_Task material_.
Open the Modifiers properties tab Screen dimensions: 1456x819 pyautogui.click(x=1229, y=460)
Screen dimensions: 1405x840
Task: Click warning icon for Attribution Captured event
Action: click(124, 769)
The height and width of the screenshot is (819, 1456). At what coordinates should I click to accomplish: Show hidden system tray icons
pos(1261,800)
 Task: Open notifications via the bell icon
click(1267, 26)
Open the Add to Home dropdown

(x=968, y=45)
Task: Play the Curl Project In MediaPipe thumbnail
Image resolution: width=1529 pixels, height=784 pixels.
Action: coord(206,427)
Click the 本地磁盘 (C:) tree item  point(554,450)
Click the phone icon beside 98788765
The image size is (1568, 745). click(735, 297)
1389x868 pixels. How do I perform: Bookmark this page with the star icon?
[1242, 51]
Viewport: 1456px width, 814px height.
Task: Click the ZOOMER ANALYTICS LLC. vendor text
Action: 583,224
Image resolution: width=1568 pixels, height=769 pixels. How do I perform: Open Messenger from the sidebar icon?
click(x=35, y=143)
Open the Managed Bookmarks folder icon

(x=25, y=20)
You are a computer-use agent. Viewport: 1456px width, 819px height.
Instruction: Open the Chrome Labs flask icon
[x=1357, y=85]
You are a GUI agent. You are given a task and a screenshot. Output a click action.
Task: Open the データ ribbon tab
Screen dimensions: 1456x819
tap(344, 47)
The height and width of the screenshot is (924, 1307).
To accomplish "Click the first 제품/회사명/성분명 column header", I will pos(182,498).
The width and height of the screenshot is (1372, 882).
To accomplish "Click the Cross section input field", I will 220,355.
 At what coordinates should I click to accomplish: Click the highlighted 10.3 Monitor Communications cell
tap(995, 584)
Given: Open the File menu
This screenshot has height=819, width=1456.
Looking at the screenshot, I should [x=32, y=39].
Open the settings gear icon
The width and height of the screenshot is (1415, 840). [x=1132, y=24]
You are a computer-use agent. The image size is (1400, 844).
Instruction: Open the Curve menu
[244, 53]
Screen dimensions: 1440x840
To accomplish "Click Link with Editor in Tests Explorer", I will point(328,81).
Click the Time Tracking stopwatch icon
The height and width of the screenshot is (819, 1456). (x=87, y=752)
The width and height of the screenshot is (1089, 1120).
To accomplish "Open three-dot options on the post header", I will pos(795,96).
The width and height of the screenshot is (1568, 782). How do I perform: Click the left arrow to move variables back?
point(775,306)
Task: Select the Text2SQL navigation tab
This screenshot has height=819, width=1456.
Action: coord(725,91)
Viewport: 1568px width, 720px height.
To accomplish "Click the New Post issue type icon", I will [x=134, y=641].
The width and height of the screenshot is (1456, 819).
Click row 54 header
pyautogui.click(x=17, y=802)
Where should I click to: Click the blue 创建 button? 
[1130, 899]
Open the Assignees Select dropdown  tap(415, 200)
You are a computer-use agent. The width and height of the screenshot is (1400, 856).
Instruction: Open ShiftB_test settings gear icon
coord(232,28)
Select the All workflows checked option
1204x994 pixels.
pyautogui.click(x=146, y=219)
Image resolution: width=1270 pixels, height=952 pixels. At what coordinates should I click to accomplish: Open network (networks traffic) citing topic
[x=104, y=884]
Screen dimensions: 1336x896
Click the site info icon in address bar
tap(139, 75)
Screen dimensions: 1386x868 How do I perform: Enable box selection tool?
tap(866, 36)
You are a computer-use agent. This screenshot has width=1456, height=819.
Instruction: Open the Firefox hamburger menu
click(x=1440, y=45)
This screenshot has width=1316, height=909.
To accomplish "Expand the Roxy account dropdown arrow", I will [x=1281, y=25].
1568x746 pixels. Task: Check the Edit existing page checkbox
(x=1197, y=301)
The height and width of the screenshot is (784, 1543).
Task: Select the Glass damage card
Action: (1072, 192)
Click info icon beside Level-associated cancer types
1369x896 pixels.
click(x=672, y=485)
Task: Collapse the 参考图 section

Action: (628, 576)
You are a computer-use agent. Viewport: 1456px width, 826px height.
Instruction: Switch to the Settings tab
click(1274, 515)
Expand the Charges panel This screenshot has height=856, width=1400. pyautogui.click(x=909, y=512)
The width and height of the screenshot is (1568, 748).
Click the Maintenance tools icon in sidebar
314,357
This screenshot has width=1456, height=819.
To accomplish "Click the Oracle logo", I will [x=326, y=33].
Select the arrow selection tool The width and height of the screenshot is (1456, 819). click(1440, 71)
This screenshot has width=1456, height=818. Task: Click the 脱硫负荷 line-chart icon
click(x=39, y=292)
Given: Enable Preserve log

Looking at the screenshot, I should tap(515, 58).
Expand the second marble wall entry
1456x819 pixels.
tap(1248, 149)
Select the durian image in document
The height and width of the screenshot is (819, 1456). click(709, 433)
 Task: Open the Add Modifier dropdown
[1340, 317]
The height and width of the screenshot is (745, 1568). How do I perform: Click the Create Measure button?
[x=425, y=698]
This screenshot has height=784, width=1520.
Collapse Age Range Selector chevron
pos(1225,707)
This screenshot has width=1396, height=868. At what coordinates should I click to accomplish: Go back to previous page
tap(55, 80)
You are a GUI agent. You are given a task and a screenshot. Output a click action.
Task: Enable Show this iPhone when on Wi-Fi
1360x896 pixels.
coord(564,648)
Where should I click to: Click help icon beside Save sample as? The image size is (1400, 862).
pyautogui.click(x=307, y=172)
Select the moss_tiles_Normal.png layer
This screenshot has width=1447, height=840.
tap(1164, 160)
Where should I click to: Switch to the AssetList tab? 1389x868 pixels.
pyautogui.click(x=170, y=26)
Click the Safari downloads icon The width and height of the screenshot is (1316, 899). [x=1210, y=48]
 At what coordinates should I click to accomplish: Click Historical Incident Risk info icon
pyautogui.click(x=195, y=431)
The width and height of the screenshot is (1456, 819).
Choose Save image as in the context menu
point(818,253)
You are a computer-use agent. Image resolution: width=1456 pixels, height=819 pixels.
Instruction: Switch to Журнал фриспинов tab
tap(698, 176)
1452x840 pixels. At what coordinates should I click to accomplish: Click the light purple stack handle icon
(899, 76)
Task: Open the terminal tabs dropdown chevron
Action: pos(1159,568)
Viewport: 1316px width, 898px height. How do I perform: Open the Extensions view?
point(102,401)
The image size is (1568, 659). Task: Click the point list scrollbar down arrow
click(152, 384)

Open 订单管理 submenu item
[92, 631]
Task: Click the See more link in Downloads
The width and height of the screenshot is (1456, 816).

_Exercise directions_. Your answer should be the lines of the records that hold the string "Expand".

_Task solution_.
To accomplish "Expand the Roxy account dropdown arrow", I will [x=1281, y=25].
Expand the Charges panel This screenshot has height=856, width=1400. pyautogui.click(x=909, y=512)
Expand the second marble wall entry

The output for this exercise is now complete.